*Aufgabenbeschreibung*:
Bitte aktualisiere die folgenden Einträge, indem du jedes „Viewport“ durch „Display“ ersetzt. Alles andere bleibt unverändert.

*Aufgeführte Einträge*:
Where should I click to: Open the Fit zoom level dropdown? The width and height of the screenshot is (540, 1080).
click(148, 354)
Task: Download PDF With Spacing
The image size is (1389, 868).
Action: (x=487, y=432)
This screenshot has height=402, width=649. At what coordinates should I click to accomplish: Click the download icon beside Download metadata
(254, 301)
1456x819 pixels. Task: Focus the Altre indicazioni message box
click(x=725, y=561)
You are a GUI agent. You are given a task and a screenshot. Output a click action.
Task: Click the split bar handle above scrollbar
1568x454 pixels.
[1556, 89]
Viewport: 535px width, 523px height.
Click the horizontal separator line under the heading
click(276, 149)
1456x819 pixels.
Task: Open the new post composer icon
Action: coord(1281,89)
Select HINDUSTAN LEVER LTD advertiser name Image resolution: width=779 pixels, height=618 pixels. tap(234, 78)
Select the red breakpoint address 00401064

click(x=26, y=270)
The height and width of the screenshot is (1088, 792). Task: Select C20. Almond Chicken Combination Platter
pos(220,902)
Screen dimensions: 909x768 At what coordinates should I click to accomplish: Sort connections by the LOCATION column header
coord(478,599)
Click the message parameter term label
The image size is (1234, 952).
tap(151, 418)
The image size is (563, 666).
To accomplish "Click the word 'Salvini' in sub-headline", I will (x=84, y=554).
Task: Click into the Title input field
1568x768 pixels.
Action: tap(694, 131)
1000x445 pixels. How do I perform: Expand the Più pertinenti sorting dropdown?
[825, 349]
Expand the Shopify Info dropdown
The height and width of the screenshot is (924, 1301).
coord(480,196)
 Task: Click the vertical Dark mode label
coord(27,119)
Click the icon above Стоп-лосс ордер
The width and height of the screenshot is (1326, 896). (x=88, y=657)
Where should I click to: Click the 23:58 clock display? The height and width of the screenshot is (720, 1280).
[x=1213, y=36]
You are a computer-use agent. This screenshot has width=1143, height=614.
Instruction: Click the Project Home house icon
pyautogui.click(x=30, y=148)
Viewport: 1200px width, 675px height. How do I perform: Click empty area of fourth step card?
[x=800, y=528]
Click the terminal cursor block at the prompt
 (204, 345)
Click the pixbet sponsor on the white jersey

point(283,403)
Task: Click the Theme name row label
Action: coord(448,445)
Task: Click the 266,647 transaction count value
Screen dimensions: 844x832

*Ergebnis*:
Where should I click to: Open the Fit zoom level dropdown? The width and height of the screenshot is (540, 1080).
click(148, 354)
Task: Download PDF With Spacing
The image size is (1389, 868).
Action: (x=487, y=432)
This screenshot has height=402, width=649. At what coordinates should I click to accomplish: Click the download icon beside Download metadata
(254, 301)
1456x819 pixels. Task: Focus the Altre indicazioni message box
click(x=725, y=561)
You are a GUI agent. You are given a task and a screenshot. Output a click action.
Task: Click the split bar handle above scrollbar
1568x454 pixels.
[1556, 89]
Display: 535px width, 523px height.
Click the horizontal separator line under the heading
click(276, 149)
1456x819 pixels.
Task: Open the new post composer icon
Action: coord(1281,89)
Select HINDUSTAN LEVER LTD advertiser name Image resolution: width=779 pixels, height=618 pixels. tap(234, 78)
Select the red breakpoint address 00401064

click(x=26, y=270)
The height and width of the screenshot is (1088, 792). Task: Select C20. Almond Chicken Combination Platter
pos(220,902)
Screen dimensions: 909x768 At what coordinates should I click to accomplish: Sort connections by the LOCATION column header
coord(478,599)
Click the message parameter term label
The image size is (1234, 952).
tap(151, 418)
The image size is (563, 666).
To accomplish "Click the word 'Salvini' in sub-headline", I will (x=84, y=554).
Task: Click into the Title input field
1568x768 pixels.
Action: tap(694, 131)
1000x445 pixels. How do I perform: Expand the Più pertinenti sorting dropdown?
[825, 349]
Expand the Shopify Info dropdown
The height and width of the screenshot is (924, 1301).
coord(480,196)
 Task: Click the vertical Dark mode label
coord(27,119)
Click the icon above Стоп-лосс ордер
The width and height of the screenshot is (1326, 896). (x=88, y=657)
Where should I click to: Click the 23:58 clock display? The height and width of the screenshot is (720, 1280).
[x=1213, y=36]
You are a computer-use agent. This screenshot has width=1143, height=614.
Instruction: Click the Project Home house icon
pyautogui.click(x=30, y=148)
Display: 1200px width, 675px height. How do I perform: Click empty area of fourth step card?
[x=800, y=528]
Click the terminal cursor block at the prompt
 (204, 345)
Click the pixbet sponsor on the white jersey

point(283,403)
Task: Click the Theme name row label
Action: coord(448,445)
Task: Click the 266,647 transaction count value
Screen dimensions: 844x832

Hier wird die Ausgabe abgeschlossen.